Darauf bezieht sich auch der Filmtitel, der sich aus einer Verszeile des afrokaribisch-französischen Autoren und Poltikers Aimé Césaire ableitet: "Un homme qui crie n'est pas un ours qui danse" (Ein Mann, der schreit, ist kein Bär, der tanzt). Césaire gilt als einer der Mitbegründer der Nègritude, einer literarisch-philosophischen Strömung, die auf eine kulturelle Selbstbehauptung Afrikas und der Afrikaner abzielt.
Jenes Streben nach Autonomie und Authentizität zieht sich auch durch diesen Film. Beherrscht zunächst der soziale Status Adams Denken, geht es am Ende darum, den Mikrokosmos Familie zu erhalten. Knatternde Hubschrauber und Radiomeldungen wecken die zugespitzte militärische Situation zunächst unterschwellig in Erinnerung. Doch je näher die Rebellen heranrücken, desto stärker bestimmt die Bedrohung die Szenerie. Den schleppend inszenierten Plot, der eher von starken Bildern als von Dialogen lebt, prägt eine permanente, sich steigernde Spannung.
Übliche Klischees von einem "afrikanischen Chaos" werden vermieden. Statt des evidenten Elends tritt auch hier der Drang nach Selbstbehauptung in den Vordergrund. Insofern wirkt der Blick auf den Alltag in den Slums von N'Djamena etwas verengt - möglicherweise eine Folge der schwierigen Drehbedingungen vor Ort. Andererseits tragen echte Soldaten und Hotelangestellte zur realistischen Atmosphäre bei.
"Un homme qui crie" ist ein bemerkenwertes Drama darüber, wie Krieg und Gewalt trotz individueller Beharrungskräfte das Bewusstsein bestimmen.

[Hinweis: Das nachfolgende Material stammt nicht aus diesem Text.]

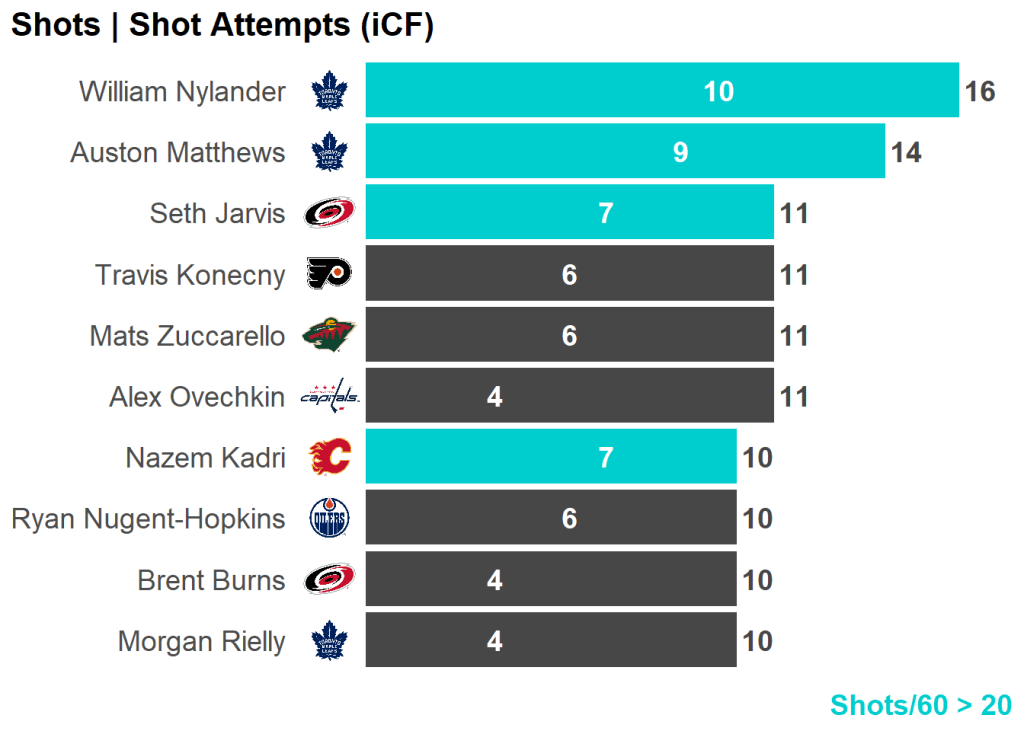Select the Calgary Flames logo
1024x731 pixels.
click(x=328, y=458)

Gleichzeitig handelt es sich um ein selbstbewusstes Überlebenszeichen des afrikanischen Kinos. Im vergangenen Jahr gewann die französisch-belgische-tschadische Coproduktion den Jurypreis der Filmfestspiele von Cannes.

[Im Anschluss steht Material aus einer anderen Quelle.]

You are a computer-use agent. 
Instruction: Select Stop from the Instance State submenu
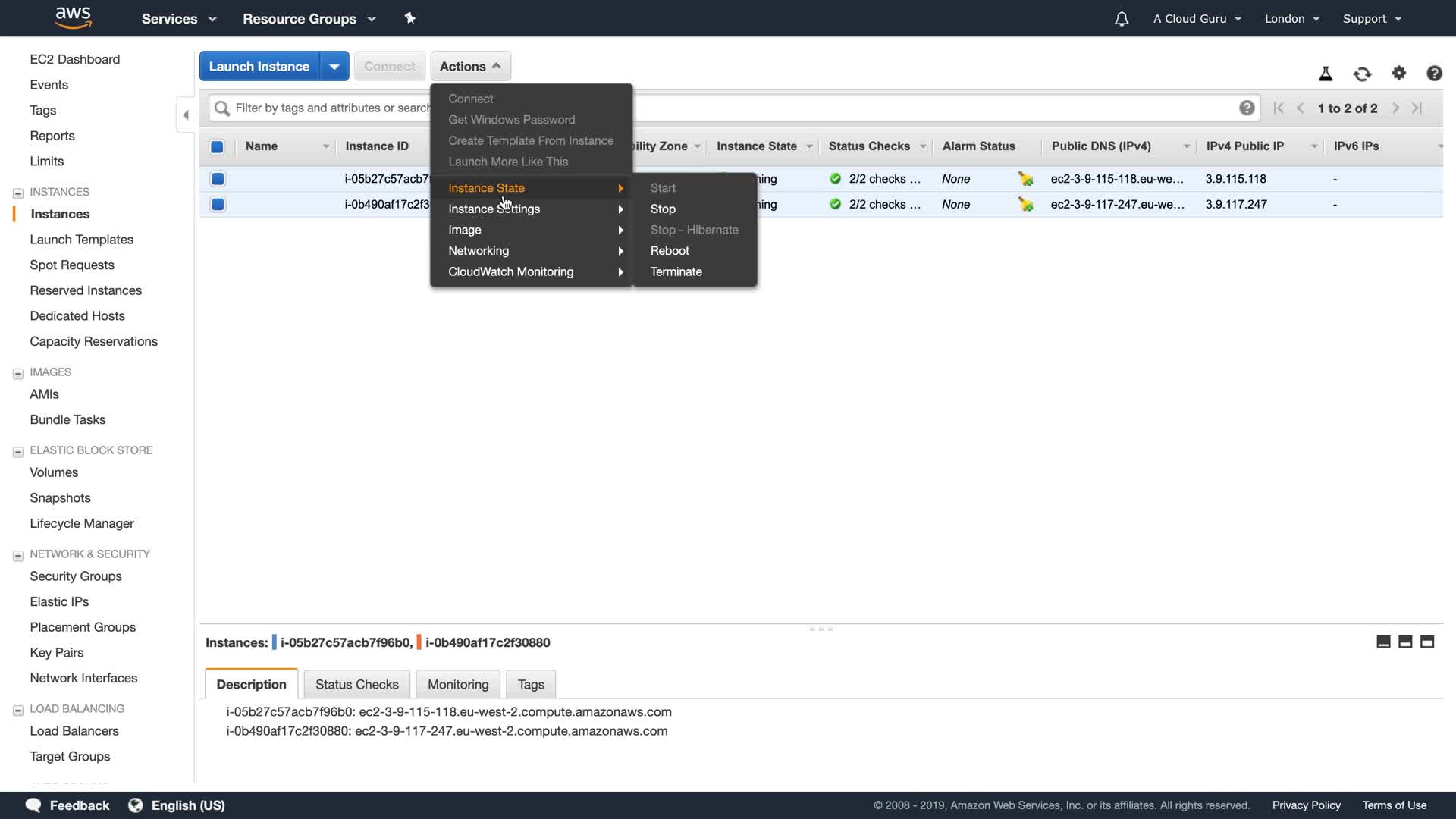click(663, 209)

Für Haroun, der einst vor den Kämpfen im Tschad flüchtete und seit 1982 in Frankreich lebt, ist der Erfolg seines vierten langen Spielfilms gleichermaßen ein Aufbruch. Der 1961 geborene Künstler beklagt die katastrophale Lage für Filmschaffende in seinem Geburtsland. Dennoch kündigte er in einem Interview an, für sein nächstes Projekt, das er erneut in dem zentralafrikanischen Land realisieren will, ausschließlich dort nach Geldgebern zu suchen.